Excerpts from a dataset
========================================

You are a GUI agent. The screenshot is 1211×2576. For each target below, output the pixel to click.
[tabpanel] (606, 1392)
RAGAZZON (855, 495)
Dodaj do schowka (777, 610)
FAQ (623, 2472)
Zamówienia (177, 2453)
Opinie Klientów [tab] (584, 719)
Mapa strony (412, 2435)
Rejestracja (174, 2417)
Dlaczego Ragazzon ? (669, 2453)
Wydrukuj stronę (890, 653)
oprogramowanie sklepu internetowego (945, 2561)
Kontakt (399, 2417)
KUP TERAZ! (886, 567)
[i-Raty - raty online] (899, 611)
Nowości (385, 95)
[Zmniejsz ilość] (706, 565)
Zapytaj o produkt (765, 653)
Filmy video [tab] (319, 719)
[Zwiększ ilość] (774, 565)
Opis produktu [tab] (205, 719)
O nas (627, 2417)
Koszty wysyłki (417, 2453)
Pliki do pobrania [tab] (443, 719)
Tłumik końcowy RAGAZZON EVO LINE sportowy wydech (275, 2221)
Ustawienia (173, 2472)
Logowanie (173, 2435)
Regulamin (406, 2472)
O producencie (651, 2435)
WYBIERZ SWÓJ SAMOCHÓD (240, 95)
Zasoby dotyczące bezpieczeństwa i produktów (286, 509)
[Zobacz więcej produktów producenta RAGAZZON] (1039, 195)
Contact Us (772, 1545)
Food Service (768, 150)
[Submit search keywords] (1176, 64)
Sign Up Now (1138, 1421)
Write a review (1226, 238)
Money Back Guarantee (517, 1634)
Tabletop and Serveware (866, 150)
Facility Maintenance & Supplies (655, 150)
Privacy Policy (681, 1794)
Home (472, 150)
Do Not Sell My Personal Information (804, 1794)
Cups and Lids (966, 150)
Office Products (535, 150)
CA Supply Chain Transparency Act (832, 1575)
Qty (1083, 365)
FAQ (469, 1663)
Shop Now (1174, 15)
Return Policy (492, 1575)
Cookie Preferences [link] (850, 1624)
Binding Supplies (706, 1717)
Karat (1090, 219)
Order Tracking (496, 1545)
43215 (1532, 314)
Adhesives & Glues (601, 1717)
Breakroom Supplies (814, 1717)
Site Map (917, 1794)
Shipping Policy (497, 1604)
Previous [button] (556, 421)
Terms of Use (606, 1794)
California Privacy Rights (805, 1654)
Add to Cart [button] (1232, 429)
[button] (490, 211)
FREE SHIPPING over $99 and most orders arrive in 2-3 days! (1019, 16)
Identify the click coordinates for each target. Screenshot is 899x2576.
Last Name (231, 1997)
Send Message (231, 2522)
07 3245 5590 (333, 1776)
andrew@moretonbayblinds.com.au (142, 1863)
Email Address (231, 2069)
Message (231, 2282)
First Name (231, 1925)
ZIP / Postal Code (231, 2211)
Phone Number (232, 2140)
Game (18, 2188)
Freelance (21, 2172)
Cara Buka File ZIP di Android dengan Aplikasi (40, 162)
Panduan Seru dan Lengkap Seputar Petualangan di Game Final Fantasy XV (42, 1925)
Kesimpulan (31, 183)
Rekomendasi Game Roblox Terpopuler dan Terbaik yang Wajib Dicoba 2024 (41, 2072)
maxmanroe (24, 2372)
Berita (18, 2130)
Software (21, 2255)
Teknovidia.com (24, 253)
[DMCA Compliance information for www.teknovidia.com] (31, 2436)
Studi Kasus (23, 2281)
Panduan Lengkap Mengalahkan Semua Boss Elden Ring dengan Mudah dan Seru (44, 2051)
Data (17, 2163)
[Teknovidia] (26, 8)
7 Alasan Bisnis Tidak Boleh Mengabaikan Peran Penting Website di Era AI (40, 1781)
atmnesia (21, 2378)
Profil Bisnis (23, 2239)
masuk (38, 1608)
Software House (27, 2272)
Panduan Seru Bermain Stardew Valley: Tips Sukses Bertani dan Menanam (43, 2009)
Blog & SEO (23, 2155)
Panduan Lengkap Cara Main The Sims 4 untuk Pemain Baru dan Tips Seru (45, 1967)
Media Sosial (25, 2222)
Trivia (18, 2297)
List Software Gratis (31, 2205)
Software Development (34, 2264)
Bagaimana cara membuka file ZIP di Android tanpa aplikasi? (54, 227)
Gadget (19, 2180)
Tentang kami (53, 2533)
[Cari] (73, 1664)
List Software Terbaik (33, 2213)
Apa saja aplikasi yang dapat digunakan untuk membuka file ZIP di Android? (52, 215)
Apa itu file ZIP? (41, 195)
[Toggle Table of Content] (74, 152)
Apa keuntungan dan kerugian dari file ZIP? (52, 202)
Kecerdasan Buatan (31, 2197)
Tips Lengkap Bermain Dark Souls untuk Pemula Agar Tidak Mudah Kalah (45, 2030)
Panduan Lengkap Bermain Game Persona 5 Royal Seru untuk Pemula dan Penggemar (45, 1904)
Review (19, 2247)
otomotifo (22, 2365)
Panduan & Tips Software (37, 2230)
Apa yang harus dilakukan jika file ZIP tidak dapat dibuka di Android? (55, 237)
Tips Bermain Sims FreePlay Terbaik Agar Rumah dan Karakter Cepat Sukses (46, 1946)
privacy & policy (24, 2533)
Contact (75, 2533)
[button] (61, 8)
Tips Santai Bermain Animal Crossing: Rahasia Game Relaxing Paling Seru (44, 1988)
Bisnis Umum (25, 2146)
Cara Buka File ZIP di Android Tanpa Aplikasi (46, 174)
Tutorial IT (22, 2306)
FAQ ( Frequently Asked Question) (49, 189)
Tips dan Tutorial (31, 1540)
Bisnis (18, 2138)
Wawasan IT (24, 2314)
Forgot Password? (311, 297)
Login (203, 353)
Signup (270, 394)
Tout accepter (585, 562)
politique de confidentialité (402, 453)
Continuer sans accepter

========================================

What you have to do: In the data, count the lines that include the string "dapat", then give that number and nothing more.

Problem solution: 2